Strategi maksimal analisa terkini slot online

Teknik unggulan slot online untuk kinerja

slot depo 10k slot depo 10k
Ekonomi

Kemenperin Targetkan 250 UMKM Hijau Bersinergi dengan BI untuk Menembus Pasar Ekspor

Jakarta – Kementerian Perindustrian (Kemenperin) berkomitmen untuk memperkuat transformasi sektor industri nasional, menciptakan sistem produksi yang lebih efisien, berdaya saing, dan berkelanjutan. Salah satu inisiatif strategis yang diambil adalah membangun sinergi dengan Bank Indonesia (BI) melalui Program UMKM Hijau. Program ini bertujuan untuk mempercepat penerapan praktik produksi yang ramah lingkungan, mendukung transisi menuju ekonomi rendah karbon, dan meningkatkan daya saing usaha mikro, kecil, dan menengah (UMKM) di seluruh Indonesia.

Pentingnya Industri Hijau bagi Indonesia

Menteri Perindustrian Agus Gumiwang Kartasasmita menegaskan bahwa penerapan industri hijau kini telah menjadi suatu kebutuhan strategis bagi Indonesia. Hal ini penting untuk menghadapi dinamika industri global yang semakin mengedepankan aspek keberlanjutan.

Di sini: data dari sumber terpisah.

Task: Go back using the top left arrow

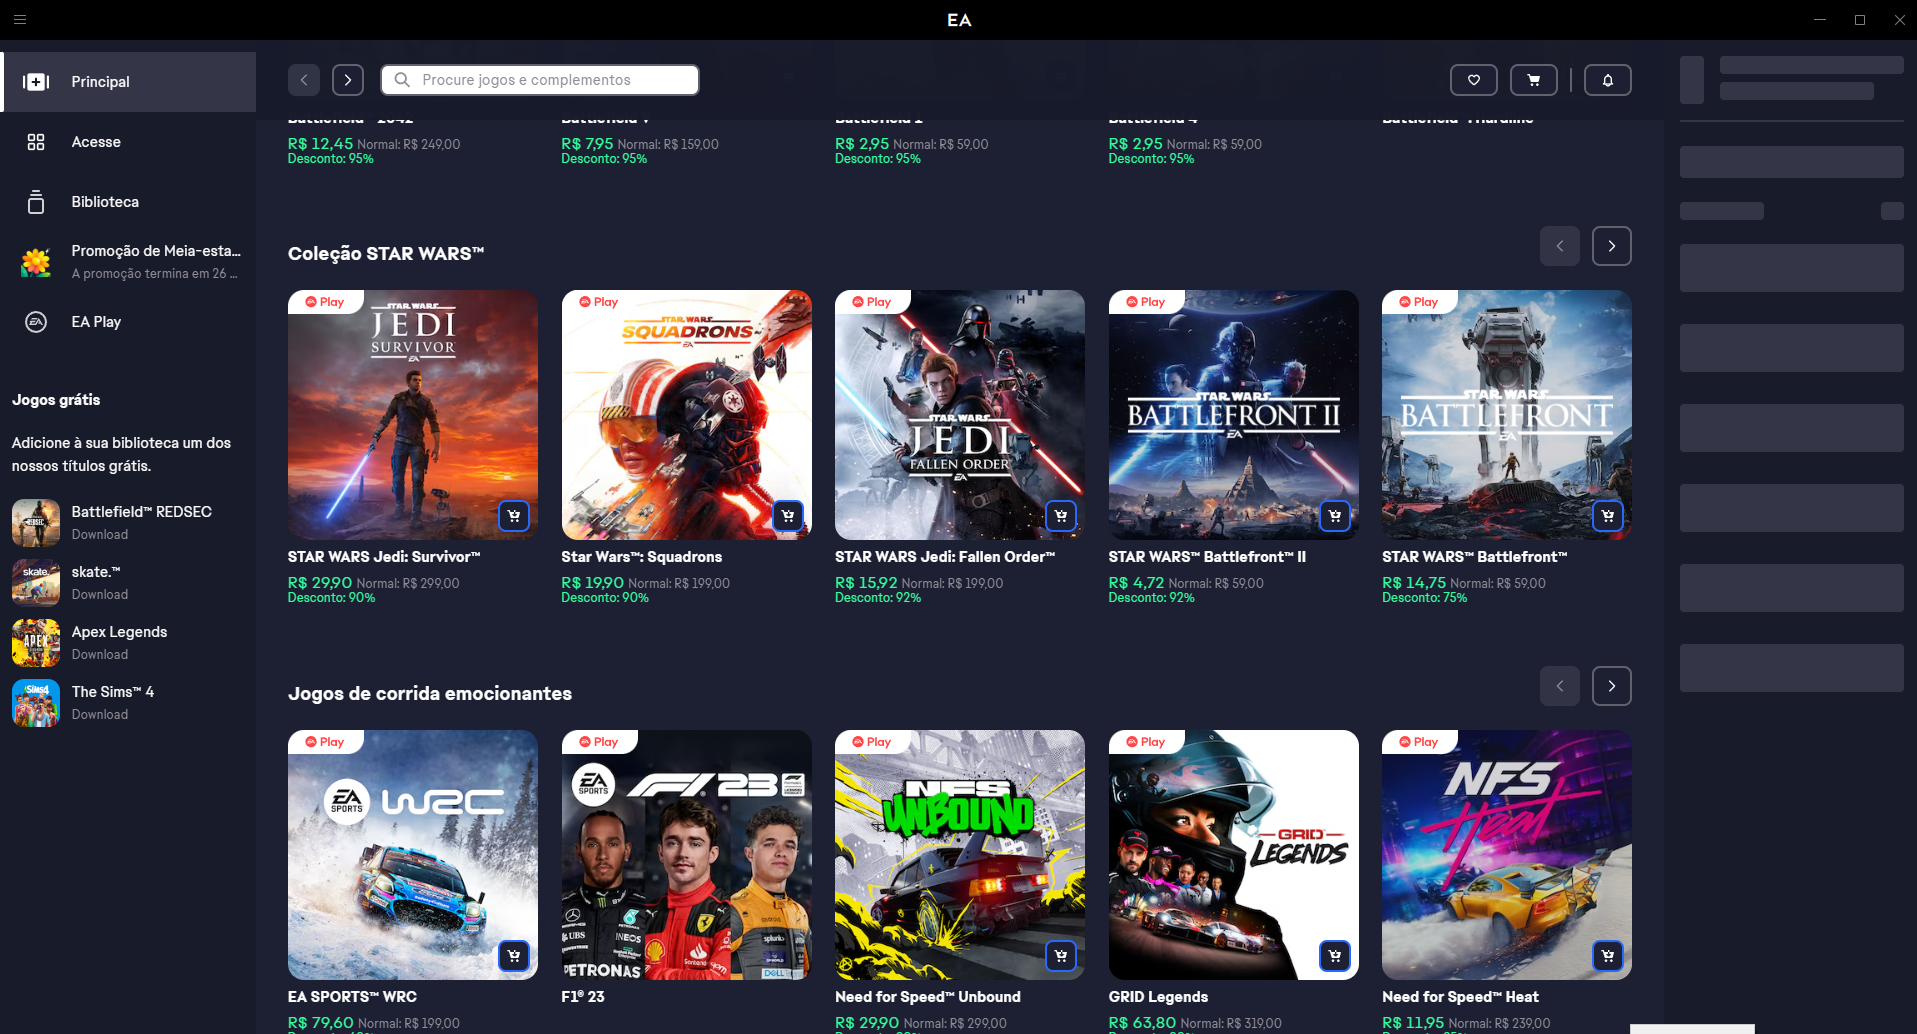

“Industri hijau bukan lagi sekadar pilihan, melainkan suatu keharusan agar industri nasional dapat meningkatkan efisiensi dalam penggunaan sumber daya, menghasilkan produk yang kompetitif, dan berkontribusi terhadap pencapaian target pembangunan berkelanjutan,” ungkap Menperin di Jakarta pada Sabtu, 29 Agustus. Dia juga menekankan bahwa Kementerian Perindustrian akan terus mempercepat implementasi industri hijau dan siap untuk berkolaborasi dengan berbagai pemangku kepentingan demi merealisasikannya.

Sinergi Kemenperin dan Bank Indonesia

Agus menjelaskan bahwa kolaborasi antara Kementerian Perindustrian dan Bank Indonesia merupakan contoh sinergi antar lembaga yang dapat mempercepat transisi industri nasional, terutama bagi pelaku UMKM. Program UMKM Hijau yang diluncurkan oleh Bank Indonesia sejalan dengan kebijakan Industri Hijau yang selama ini diterapkan oleh Kemenperin. Hal ini memungkinkan praktik produksi berkelanjutan dapat lebih luas diterapkan di berbagai daerah.

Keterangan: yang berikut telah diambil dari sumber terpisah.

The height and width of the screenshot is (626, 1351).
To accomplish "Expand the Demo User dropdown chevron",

Lebih jauh, Menperin menambahkan bahwa transformasi menuju industri hijau tidak hanya memberikan manfaat bagi keberlangsungan lingkungan, tetapi juga meningkatkan efisiensi proses produksi, memperkuat nilai tambah produk, serta membuka peluang pasar yang lebih luas baik di dalam negeri maupun luar negeri.

Landasan Standar Industri Hijau

Sesuai arahan Menperin, Kepala Badan Standardisasi dan Kebijakan Jasa Industri (BSKJI) Emmy Suryandari menjelaskan bahwa implementasi industri hijau di Indonesia telah memiliki landasan yang kuat melalui Standar Industri Hijau (SIH) yang ditetapkan untuk berbagai sektor industri.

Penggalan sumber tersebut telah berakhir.